따라서 이 분야에서는 알칼리성 세정 과정에 대한 안정성이 개선된 단백질 L 유래 리간드를 함유하는 분리 매트릭스를 확보할 필요성이 여전히 존재한다.
요약
본 발명자들은 다공성 지지체에 공유 결합된 카파 경쇄-결합 리간드를 포함하는 분리 매트릭스를 제공함으로써 상기 문제를 해결하였고 여기서 상기 카파 경쇄-결합 리간드는 알칼리-안정화된 피네골디아 마그나 (이전에는 펩토스트렙토코쿠스 마그누스) 단백질 L 도메인의 다량체를 포함하거나, 그로 본질적으로 이루어지거나, 그로 이루어지며; 상기 다공성 지지체는 대류 기반 크로마토그래피 매트릭스이다.

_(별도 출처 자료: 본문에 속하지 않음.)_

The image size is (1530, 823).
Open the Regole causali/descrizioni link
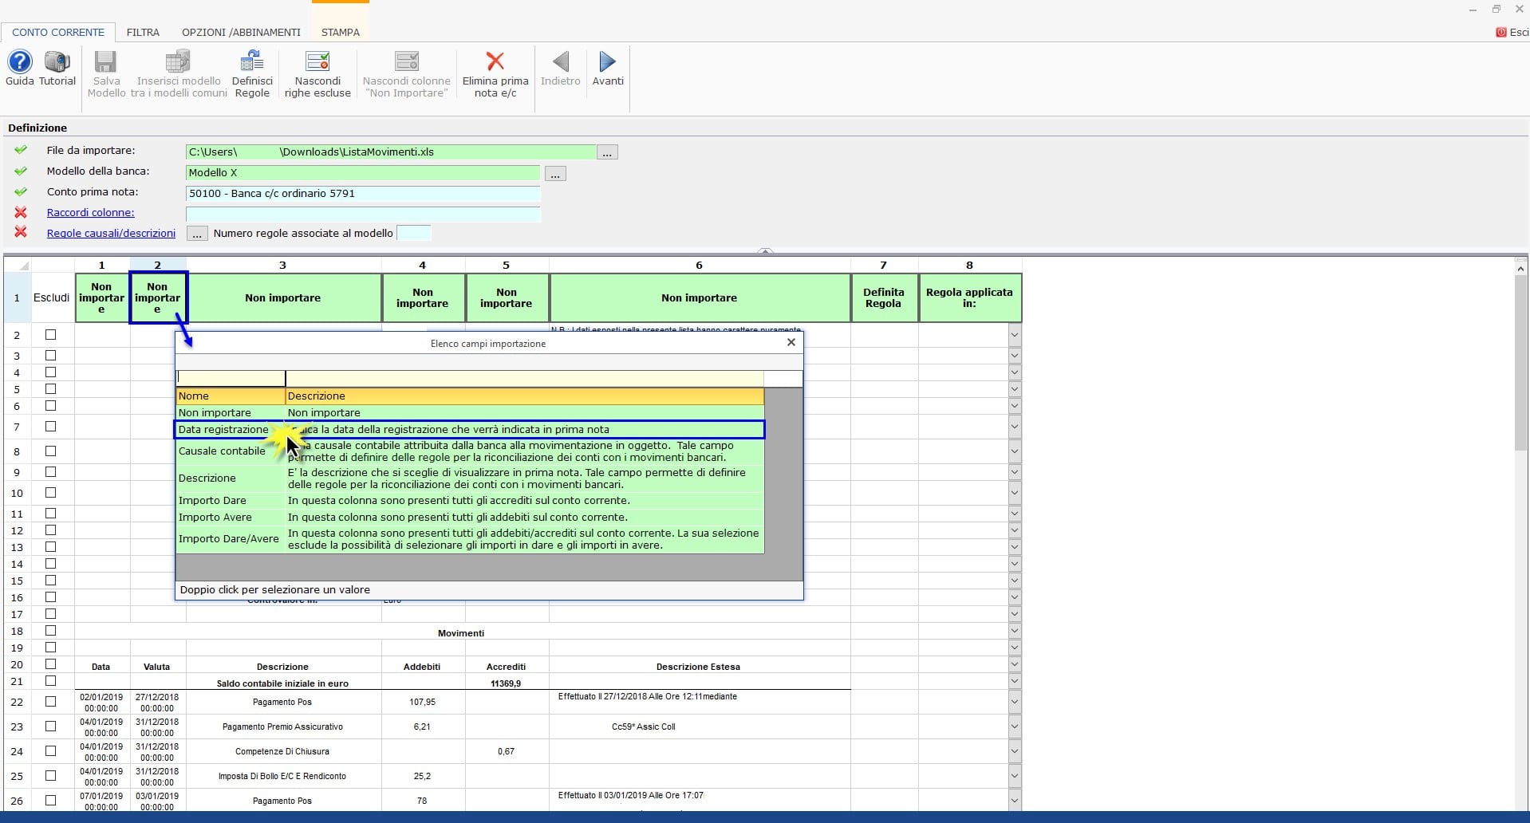[x=111, y=234]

대류 기반 크로마토그래피 매트릭스는 섬유성 기재일 수 있다. 상기 섬유성 기재는 전기방사된 중합체 섬유 또는 셀룰로스 섬유, 임의로 부직 섬유를 기재로 할 수 있다.
중합체는 셀룰로스, 셀룰로스 아세테이트, 폴리술폰, 폴리아미드, 폴리아크릴산, 폴리메타크릴산, 폴리아크릴로니트릴, 폴리스티렌, 폴리에틸렌 옥시드, 및 그의 혼합물로 이루어진 군으로부터 선택될 수 있다. 일 실시양태에 따르면, 섬유성 기재는 섬유성 부직(non-woven) 중합체 매트릭스이다.
상기 섬유성 기재에 포함된 섬유는 10-1000nm, 예컨대 200-800nm, 200-400nm 또는 300-400nm의 단면 직경을 가질 수 있다.
리간드는 섬유성 기재 상에 그라프팅된(grafted) 글리시돌 기에 결합된 디비닐 술폰 작용기에 결합될 수 있다.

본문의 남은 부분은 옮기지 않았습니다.